I had not given her much thought since that Sunday, eager to cast off sorrow and return to life.

But there were so many who could not make that return, at least not yet. Here, I realized, was the real result of that terrible morning in September, the ineradicable consequence of terror. It was not a room filled with loving family and friends embracing the grief-stricken and fondly recalling the dead, but a widow sitting alone in a darkened hall, a hall that had once brought her and her husband great joy and now seemed fraught with pain.

She had come that night, I later learned, because she wanted to hear our music but could not yet bear the thought of sitting alone in a crowded sanctuary, especially at such a joyous time of year. So unwittingly we were being given a second chance to accomplish what clear-eyed experience suggested was impossible but a resilient faith nevertheless urged upon us: to help ease the suffering of one who sought solace in song.

This time we would try to do so without fanfare or expectation.
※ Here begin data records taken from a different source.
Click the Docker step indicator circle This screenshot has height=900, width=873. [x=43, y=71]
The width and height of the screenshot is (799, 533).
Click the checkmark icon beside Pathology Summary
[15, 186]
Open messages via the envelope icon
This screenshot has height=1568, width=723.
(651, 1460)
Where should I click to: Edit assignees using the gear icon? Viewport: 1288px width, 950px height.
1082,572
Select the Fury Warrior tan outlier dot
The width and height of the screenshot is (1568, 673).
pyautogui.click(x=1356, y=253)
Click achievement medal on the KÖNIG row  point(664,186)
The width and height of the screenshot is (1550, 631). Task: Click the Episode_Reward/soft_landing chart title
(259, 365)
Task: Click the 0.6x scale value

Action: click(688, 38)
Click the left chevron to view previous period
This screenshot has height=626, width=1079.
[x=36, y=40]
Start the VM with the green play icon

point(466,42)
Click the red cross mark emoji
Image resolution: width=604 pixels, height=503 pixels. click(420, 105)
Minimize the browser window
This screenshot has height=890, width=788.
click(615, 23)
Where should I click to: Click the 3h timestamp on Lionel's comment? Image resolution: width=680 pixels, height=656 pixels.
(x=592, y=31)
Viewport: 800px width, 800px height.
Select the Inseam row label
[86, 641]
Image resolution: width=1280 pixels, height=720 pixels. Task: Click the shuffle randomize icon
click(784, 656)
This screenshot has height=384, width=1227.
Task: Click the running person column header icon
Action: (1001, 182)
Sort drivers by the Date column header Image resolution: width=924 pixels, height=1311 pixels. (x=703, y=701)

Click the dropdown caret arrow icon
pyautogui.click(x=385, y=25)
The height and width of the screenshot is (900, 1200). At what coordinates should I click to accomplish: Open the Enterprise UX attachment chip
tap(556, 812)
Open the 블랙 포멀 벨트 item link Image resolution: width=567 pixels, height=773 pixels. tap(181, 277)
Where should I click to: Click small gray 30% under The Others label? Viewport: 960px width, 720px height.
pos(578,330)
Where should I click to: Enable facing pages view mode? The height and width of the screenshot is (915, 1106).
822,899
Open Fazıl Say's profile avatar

We sang that night for ourselves, for the pure joy of it, in the hope of achieving mastery of music capable of transporting performer and listener alike to a realm beyond sorrow and loss, within sight of the sublime. All too soon the music would end and the aura quickly fade but not before leaving an indelible residue upon our souls, a spot of inextinguishable light that might act as a marker of transcendent delight, of hope, of life. Out of such brief moments a subtle and sustained healing might eventually be woven.

When it was over and the orchestra began to disperse, several chorus members gathered around our sole listener to see how she had fared in the weeks since we had last seen her. She thanked the choir for allowing her to attend the rehearsal. It was the first time she had been out, other than for work, since the funeral.

Though she still seemed burdened with sorrow her voice conveyed something of the light and joy we all felt in the immediate aftermath of our song. It wasn't that music had the power to overcome death or obliterate loss but that it was capable of piercing the veil of even the deepest grief, providing a temporary respite from mourning.

Perhaps in time the memory of that evening would help lead her out of the darkness. For the moment, watching her step alone into the night, I hoped she walked companioned less by aching despair than by warm and resonant memory.